Wednesday, July 8, 2009

The Videogamer, Vol. VI


Ghostbusters: The Video Game.

Who ya gonna call? Ghostbusters: The Video Game, if bustin' and gamin' make you feel good. After early June's Indiana Jones and the Staff of Kings debacle, this Atari product proves that a popular license doesn't always lead to a sucky game.

Taking place 2 years after Ghostbusters 2, the game positions you as a rookie, learning the ropes from Peter, Ray, Egon, and Winston. All of the original actors are present, and no one--not even Bill Murray--sound as if they're phoning their performance in. The script by Dan Akroyd and Harold Ramis is funny; the dialogue would work were this actually Ghostbusters 3. (The lines would work better were this a film. Flimsy, funny one-liners don't get better when repeated during a particularly difficult stretch of gaming.)

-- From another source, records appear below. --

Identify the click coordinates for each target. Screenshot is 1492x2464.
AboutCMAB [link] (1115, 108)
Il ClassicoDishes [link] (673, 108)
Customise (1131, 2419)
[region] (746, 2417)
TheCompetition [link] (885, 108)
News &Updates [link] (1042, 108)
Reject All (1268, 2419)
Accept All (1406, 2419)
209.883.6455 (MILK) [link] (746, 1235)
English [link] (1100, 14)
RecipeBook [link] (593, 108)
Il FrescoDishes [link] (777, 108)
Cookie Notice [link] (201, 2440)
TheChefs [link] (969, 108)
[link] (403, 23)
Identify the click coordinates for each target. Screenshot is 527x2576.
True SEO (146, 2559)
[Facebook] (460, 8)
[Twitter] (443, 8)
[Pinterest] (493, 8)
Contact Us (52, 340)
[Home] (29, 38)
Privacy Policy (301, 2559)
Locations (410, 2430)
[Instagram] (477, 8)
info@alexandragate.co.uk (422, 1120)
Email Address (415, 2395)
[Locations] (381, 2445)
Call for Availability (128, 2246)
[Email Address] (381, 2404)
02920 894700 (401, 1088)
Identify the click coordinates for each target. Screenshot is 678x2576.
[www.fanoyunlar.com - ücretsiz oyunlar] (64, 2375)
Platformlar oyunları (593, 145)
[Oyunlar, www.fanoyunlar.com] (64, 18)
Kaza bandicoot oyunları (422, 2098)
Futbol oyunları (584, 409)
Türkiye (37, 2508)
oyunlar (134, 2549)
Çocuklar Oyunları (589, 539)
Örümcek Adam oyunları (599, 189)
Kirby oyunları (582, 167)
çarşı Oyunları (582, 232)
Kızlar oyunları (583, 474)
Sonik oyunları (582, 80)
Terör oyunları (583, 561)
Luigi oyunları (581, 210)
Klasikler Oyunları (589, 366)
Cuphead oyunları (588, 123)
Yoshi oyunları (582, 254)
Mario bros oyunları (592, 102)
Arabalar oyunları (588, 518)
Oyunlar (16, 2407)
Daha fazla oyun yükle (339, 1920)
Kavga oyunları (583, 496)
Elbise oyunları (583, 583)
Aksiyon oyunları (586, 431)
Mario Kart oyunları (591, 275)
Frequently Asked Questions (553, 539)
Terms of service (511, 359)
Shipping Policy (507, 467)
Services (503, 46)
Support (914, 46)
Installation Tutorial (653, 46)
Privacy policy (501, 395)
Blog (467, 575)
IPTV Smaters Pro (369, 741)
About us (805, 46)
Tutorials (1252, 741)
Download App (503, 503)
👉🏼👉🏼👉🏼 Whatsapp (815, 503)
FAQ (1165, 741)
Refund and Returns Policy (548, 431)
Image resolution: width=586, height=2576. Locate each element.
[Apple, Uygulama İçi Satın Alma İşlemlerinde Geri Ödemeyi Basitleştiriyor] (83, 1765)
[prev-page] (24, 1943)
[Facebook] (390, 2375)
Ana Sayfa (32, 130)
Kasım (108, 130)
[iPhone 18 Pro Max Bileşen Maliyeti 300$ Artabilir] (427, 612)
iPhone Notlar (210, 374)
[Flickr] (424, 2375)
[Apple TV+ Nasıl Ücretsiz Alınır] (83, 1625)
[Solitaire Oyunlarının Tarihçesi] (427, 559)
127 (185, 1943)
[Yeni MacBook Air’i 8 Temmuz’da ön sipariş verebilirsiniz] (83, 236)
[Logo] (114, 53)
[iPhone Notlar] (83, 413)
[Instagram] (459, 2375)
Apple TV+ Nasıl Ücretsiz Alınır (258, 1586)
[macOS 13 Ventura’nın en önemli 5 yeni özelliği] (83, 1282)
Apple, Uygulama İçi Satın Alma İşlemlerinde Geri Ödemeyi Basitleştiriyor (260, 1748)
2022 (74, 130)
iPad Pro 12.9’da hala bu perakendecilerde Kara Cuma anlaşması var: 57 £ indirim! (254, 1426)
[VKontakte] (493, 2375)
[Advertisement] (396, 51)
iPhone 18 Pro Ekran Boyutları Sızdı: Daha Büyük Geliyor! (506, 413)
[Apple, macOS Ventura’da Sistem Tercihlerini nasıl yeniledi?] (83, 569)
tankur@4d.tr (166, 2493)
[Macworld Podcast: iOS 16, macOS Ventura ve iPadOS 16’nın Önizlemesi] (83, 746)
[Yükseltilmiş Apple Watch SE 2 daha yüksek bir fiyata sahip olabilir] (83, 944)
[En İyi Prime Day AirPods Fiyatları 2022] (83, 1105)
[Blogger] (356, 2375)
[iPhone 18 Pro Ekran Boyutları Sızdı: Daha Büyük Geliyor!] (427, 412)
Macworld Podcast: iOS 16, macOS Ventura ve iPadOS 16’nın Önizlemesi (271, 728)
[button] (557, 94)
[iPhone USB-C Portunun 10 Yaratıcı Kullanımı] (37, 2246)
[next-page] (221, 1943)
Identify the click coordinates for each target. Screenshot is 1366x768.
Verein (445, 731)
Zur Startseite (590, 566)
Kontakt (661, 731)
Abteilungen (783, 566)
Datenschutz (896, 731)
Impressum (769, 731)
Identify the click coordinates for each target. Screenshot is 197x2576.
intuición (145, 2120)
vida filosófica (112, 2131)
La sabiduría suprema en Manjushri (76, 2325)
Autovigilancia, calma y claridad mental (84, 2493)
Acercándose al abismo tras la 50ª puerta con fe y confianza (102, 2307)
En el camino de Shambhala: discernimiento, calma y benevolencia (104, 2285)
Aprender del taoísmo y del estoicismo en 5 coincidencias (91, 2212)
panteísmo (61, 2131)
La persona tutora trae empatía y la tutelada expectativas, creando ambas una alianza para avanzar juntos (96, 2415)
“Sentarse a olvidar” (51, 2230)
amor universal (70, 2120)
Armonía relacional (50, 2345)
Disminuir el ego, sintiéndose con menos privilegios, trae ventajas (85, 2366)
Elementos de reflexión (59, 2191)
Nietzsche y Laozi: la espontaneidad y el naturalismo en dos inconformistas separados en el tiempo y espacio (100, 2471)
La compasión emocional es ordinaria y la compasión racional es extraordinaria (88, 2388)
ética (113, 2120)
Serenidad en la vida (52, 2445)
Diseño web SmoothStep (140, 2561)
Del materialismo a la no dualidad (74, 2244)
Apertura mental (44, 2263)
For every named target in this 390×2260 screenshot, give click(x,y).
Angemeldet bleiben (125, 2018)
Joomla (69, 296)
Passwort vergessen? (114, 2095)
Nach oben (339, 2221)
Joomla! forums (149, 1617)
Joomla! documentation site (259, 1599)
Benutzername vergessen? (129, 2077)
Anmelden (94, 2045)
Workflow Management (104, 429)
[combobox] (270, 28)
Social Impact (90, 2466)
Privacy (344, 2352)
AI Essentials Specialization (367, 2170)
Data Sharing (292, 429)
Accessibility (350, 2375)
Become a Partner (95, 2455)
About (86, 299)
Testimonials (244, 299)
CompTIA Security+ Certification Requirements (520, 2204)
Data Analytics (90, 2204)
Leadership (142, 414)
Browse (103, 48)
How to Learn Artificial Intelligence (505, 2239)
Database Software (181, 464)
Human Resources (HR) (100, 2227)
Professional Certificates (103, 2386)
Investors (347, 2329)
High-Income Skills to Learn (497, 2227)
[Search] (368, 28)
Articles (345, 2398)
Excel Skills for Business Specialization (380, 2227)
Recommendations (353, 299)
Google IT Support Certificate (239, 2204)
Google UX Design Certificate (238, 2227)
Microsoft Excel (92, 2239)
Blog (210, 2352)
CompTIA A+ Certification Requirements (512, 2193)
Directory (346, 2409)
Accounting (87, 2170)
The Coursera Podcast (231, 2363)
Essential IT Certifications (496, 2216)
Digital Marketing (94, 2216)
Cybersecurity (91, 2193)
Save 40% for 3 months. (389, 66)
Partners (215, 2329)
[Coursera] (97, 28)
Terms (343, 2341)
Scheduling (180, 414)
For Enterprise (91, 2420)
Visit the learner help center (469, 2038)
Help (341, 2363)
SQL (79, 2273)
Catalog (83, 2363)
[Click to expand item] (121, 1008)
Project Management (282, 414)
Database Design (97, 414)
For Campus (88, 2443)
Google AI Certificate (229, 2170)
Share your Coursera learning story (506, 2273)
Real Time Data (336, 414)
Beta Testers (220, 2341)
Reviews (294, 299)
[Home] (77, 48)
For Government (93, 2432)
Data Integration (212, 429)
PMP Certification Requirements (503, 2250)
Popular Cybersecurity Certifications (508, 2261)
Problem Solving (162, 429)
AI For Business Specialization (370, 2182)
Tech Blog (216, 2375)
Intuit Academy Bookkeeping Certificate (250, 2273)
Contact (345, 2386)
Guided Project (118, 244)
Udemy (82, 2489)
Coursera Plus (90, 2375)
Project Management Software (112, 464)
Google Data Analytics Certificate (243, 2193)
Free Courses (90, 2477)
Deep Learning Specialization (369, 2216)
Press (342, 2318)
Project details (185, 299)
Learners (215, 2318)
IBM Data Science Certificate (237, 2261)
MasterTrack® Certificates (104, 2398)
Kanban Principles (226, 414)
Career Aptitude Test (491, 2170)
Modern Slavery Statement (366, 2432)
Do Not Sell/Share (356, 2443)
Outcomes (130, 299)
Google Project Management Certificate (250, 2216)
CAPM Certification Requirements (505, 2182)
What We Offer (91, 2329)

The graphics are sharp (the familiar faces are rendered perfectly), and the gameplay is tight. The difficulty on a few sections is less fun and more frustrating, and the final boss is way too easy. The music from the original two hour movie gets repetive over the course of the brief game (5-6 hours).
I would have preferred playing as one of the real Ghostbusters, be it my choice or the developer's. Also, the mute, nameless protagonist is undynamic and extremely awkward in the cutscenes.

Imperfect though it might be, Ghostbusters: The Video Game answered the call, delivering the most gaming fun of the summer. 8 Slimers out of 10.